Brad Mills altered his lineup somewhat drastically on Monday for the series opener with the Cubs, and the Astros went out and made him look pretty smart when they hit up the Cubs for eight runs in the first three innings. I doubt even Mills had that barrage in mind when he dropped Jeff Keppinger to the six-hole and flip-flopped Hunter Pence and Carlos Lee, who hit fourth and fifth respectively.
Mills’ line of thinking: Keppinger has been the Astros’ most consistent hitter, but his high on-base percentage has, for most the season, gone for naught as the No. 2 hitter, because the middle of the order has not produced consistently (putting it mildly). So, by moving Keppinger down in the order to hit directly behind Lee, Mills was hoping Lee (and to a degree, Pence) would see better pitches. Mills figured if Keppinger continued to get on base at the same pace he has for most of the year, why not see if those hits can turn into RBIs as well.

----

**INSTRUCTIONS**
- a) Transcribe the part of the passage on the Astros' lineup change starting with "Brad Mills altered" and going on through "and fifth respectively.".
- b) Write the next part of the passage on the Astros' lineup change, starting after its last sentence.

**GIVEN DATA**
----

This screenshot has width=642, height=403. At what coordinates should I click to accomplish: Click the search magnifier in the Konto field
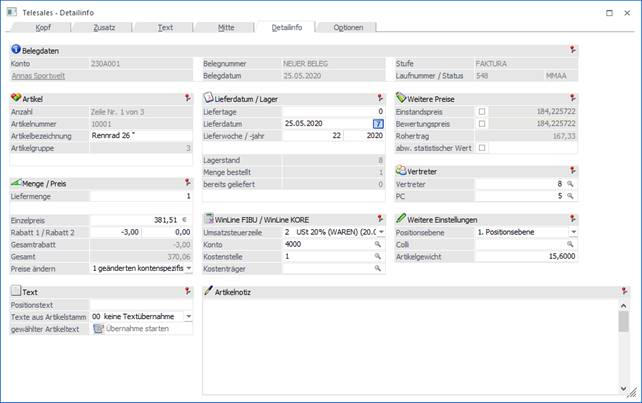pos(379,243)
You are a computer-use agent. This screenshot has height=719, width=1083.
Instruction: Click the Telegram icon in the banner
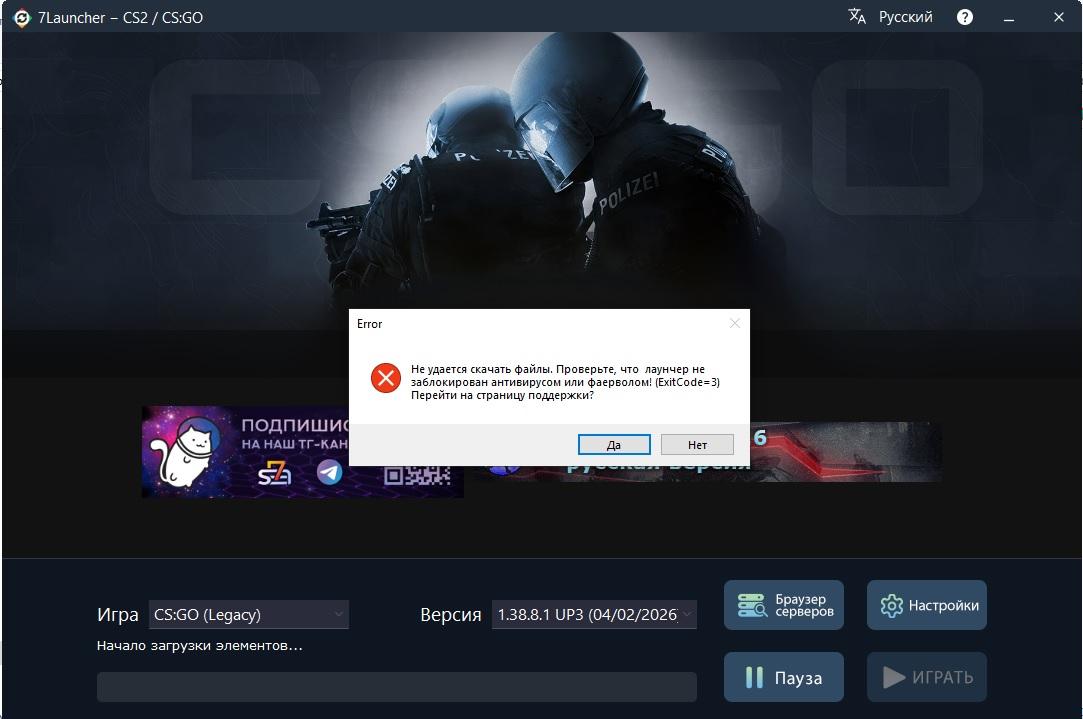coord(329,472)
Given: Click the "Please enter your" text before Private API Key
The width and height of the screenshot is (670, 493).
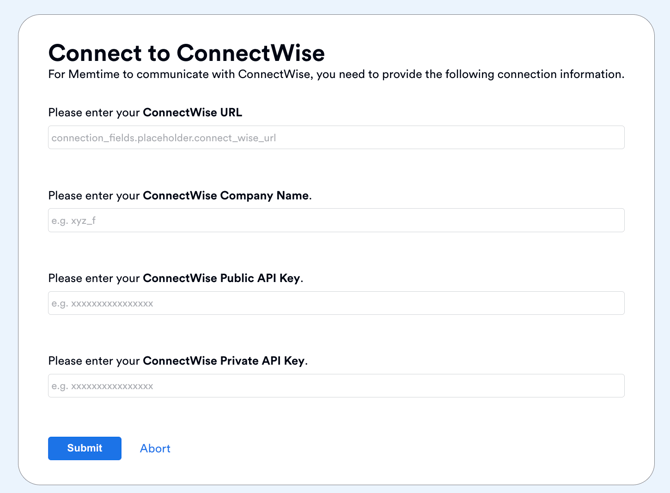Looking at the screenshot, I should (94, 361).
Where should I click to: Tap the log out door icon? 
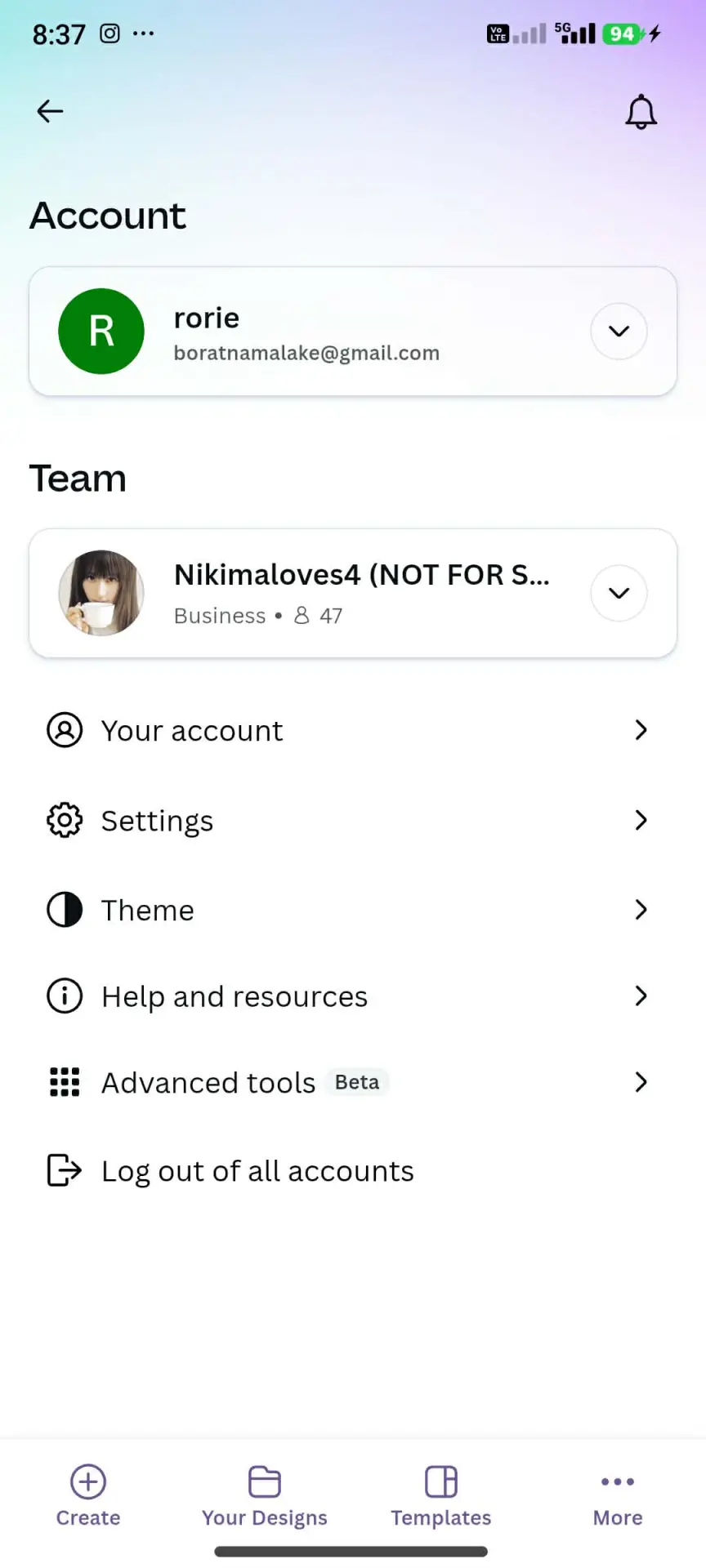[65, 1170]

----

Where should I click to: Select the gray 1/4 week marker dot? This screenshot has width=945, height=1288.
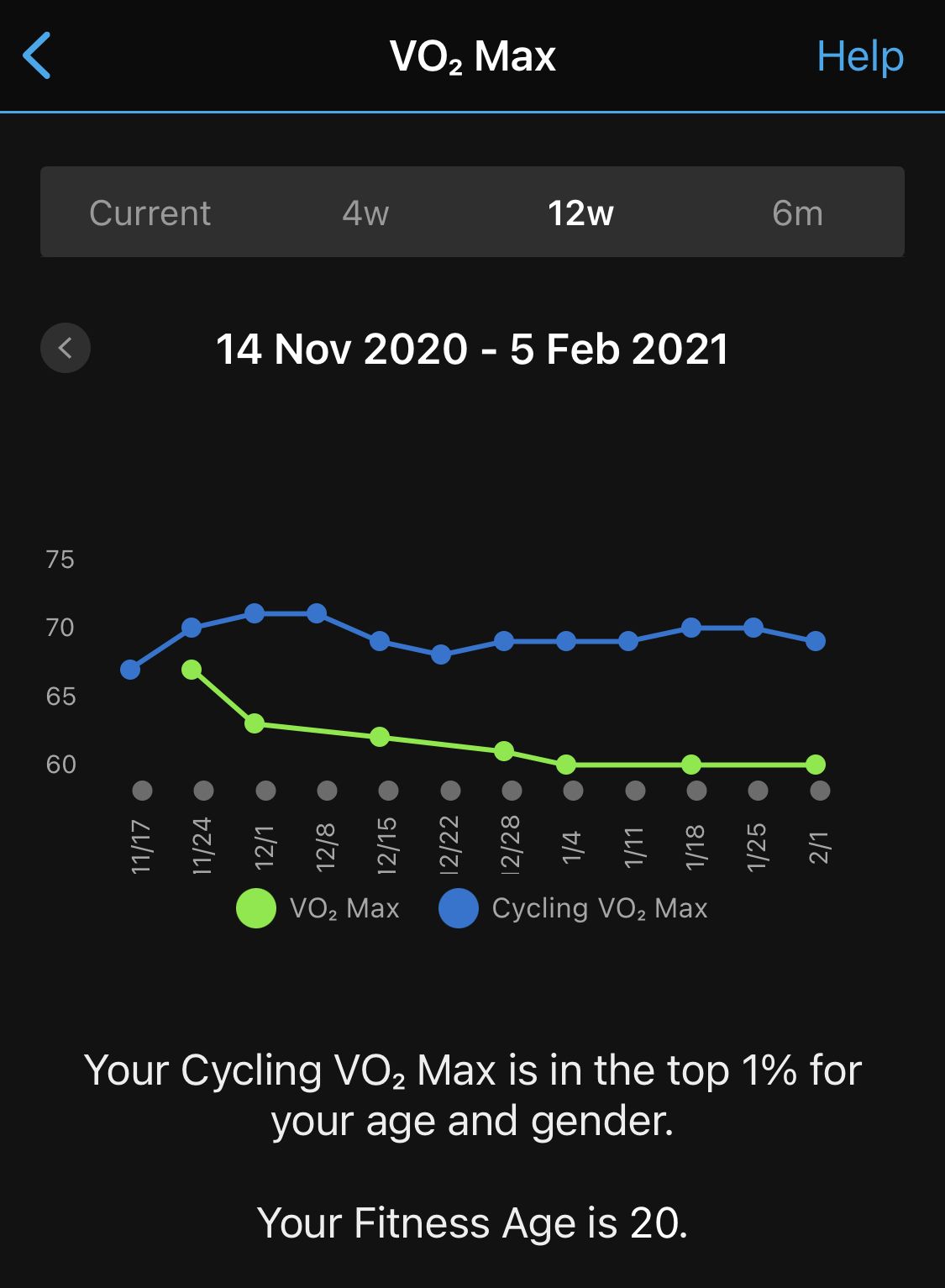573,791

----

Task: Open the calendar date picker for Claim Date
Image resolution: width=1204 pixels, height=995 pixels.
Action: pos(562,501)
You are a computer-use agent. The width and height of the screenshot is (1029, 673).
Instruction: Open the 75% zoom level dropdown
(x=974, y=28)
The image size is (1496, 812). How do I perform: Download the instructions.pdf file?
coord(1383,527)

----

**ANSWERS PER TASK**
- a)
Brad Mills altered his lineup somewhat drastically on Monday for the series opener with the Cubs, and the Astros went out and made him look pretty smart when they hit up the Cubs for eight runs in the first three innings. I doubt even Mills had that barrage in mind when he dropped Jeff Keppinger to the six-hole and flip-flopped Hunter Pence and Carlos Lee, who hit fourth and fifth respectively.

- b)
While I wouldn’t count on every night going as well as Monday, Mills’ logic makes sense. The only drawback is Keppinger isn’t likely to see as many good pitches in the six-hole as the two-hole, considering unproven rookies Chris Johnson and Jason Castro are hitting behind him. Kepp’s three walks Monday might be a foreshadow of things to come.
It’ll be interesting to see how this plays out.
Roy Oswalt, who needs one win to tie and two to surpass Joe Niekro’s franchise record for career wins, said before the game Monday that he believes he’ll remain on schedule and make his next start as planned. Oswalt took a ball off his ankle in Pittsburgh Sunday and was removed from the game after the fourth inning, but he said the next day he was feeling much better and didn’t foresee any further setbacks.
Oswalt, who may or may not be dealt before the 3 p.m. CT non-waiver trade deadline on July 31, is scheduled to pitch against the Reds on July 24 and the Brewers on July 30.
I put a partial percentage of Twitterverse in a confused state in the third inning after Castro hit a three-run homer to put the Astros up 8-0. My original Tweet: Castro is the first Astros catcher to homer since Brad Ausmus hit a grand slam in 2006.
Oops. While the Astros’ offense in the last five years has been nothing to write home about, especially the production coming from the catchers, let’s not get crazy. The corrected stat: Castro’s home was the first three-plus homer by an Astros catcher since Ausmus hit a grand slam on Aug. 5, 2006 at Arizona.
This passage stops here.